Funding: $7 million from AGF Private Equity and Galileo Partners.
Who’s using the product? Customers include Monster.com, ETAI, University of Toulouse, SEMIDEP, Accor, BTD ClearViews, SNCF French Railways, and Swissport.
Company name: Wikia
Founded: November 2004
Location: San Mateo, Calif., and New York
What does the company offer? Founded by Jimmy Wales of Wikipedia, Wikia makes this list because it is building an open source search engine that should be available by the end of 2007. The project got a boost in July when Wikia bought Grub, an open source tool that will help Wikia build an index of the Web. With Grub, Wikia is able to offload the cost of crawling the Web to volunteers who download the Grub program.
Why is it worth watching? Wikia’s project will allow people to build search engines even if they lack the financial resources of a large corporation. Wikia CEO Gil Penchina believes this will vastly increase the number of specialty search sites focusing on specific topics, such as medicine. Wikia will also use the code to host its own public-facing search site.
Wikia believes this project is important because search and its “supersecret” algorithms is one of the few areas of the Internet that is not open and transparent. “We’ve seen this explosion in creativity in Web 2.0 and we haven’t seen it in search,” Penchina says.
How did the company get its name?

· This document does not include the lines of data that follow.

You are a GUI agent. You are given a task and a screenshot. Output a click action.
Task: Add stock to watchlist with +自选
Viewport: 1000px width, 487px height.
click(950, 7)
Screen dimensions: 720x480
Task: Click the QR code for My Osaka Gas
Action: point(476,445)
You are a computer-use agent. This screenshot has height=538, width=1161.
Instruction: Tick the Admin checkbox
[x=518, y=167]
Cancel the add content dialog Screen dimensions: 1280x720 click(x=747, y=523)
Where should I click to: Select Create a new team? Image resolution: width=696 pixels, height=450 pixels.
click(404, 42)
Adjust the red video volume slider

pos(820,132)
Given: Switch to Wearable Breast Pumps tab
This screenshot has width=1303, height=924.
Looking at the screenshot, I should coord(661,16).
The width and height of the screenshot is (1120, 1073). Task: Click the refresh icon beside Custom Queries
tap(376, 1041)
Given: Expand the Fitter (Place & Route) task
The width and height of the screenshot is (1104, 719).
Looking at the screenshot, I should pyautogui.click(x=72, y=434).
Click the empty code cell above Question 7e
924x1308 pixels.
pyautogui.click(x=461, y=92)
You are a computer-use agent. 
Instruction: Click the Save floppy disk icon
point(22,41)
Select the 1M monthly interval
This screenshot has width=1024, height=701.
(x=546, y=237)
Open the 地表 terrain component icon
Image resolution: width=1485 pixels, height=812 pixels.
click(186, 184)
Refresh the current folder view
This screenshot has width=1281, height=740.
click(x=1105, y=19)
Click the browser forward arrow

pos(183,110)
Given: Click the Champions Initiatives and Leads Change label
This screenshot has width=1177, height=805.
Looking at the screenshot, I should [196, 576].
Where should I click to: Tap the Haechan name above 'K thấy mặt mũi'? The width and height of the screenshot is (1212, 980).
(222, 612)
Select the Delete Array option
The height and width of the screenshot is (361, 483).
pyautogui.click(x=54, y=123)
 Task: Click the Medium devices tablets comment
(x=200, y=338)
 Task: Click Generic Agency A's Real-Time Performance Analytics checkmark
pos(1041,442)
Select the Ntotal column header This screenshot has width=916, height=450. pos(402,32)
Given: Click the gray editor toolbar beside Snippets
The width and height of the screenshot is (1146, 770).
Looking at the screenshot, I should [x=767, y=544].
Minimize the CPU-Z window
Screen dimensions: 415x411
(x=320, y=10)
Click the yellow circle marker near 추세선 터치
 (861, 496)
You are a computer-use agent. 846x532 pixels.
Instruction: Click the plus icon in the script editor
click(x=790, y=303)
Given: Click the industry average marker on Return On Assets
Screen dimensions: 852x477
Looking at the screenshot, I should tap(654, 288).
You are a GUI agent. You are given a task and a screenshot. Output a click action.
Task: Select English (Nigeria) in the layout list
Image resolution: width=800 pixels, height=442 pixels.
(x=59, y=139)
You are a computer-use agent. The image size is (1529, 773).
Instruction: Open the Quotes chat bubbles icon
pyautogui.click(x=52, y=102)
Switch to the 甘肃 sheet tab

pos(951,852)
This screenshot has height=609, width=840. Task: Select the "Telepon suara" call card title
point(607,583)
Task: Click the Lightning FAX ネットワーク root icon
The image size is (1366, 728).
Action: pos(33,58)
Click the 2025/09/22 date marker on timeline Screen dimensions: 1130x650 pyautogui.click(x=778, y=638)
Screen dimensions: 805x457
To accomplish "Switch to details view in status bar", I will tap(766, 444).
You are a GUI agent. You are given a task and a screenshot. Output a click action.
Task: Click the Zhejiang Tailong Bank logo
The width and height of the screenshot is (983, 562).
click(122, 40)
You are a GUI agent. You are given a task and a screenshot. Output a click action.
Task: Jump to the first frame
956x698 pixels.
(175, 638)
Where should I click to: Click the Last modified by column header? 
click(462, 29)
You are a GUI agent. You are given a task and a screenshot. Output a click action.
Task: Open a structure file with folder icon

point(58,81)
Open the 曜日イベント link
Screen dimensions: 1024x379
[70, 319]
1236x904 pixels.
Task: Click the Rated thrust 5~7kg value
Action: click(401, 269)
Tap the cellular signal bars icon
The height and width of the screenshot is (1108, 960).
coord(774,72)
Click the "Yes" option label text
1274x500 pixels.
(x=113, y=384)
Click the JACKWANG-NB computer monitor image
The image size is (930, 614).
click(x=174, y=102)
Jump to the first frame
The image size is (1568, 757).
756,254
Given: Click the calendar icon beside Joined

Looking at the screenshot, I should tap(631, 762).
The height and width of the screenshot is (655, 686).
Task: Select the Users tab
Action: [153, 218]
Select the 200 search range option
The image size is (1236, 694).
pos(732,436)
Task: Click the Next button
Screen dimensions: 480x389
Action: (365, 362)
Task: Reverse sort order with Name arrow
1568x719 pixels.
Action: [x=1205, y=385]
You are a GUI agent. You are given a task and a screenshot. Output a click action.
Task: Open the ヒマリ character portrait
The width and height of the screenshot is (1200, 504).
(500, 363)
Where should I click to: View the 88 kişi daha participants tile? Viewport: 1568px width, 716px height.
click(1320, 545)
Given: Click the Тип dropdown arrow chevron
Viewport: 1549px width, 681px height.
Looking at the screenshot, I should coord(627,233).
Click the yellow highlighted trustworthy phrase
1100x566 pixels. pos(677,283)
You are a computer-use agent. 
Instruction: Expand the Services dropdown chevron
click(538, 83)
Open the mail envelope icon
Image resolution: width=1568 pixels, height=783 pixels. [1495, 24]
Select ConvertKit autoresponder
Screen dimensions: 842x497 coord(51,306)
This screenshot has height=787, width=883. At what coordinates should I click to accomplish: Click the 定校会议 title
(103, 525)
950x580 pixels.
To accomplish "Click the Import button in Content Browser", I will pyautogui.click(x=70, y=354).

Like Wikipedia, Wikia is an obvious variation on the Hawaiian word “wiki,” which is used to refer to collaborative Web sites that can be edited by users. Wikia has supported the creation of more than 3,000 wiki communities in more than 70 languages.
CEO and background: Penchina worked at eBay for eight years, ultimately as vice president for a region of Europe, before leaving in March 2006.
Funding for the search project: $4 million from eBay founder Pierre Omidyar; Lotus Software founder Mitchell Kapor; and Netscape founder Marc Andreessen. Amazon has also contributed an undisclosed amount.
Company name: XenSource
Founded: January 2005
Location: Palo Alto, Calif.
What does the company offer? Server virtualization products based on the Xen open source hypervisor. XenEnterprise, the company’s first product, came out in December 2006.
Why is it worth watching? In a market dominated by VMware, smaller vendors like XenSource are poised to gain ground because hardware improvements designed by Intel and AMD have made it far easier to write virtualization software. As an open source vendor, XenSource figures to attract customers looking to expand virtualization without paying hefty license fees.
XenSource is about to be acquired by Citrix Systems, which agreed to buy the company for $500 million on Aug. 15.
How did the company get its start? Wall Street bankers urged Ian Pratt, leader of the Xen hypervisor project, to start a vendor that could meet their unique support and feature needs. The founders of the Xen hypervisor subsequently started XenSource.
How did the company get its name? XenSource was chosen because the company’s product line is a natural extension to the Xen project.
CEO and background: Peter Levine was a managing director of the Mayfield Fund before joining XenSource, and has more than 20 years experience in software organizations, including Veritas Software and MIT’s Project Athena.
Funding: Venture capital (amount not disclosed) from Ignition Partners, NEA, Kleiner Perkins Caufield & Byers, Sevin Rosen and Accel.
Who’s using the product? More than 500 customers, including Harvard University, Palm, AmerisourceBergen, and the Miami Herald.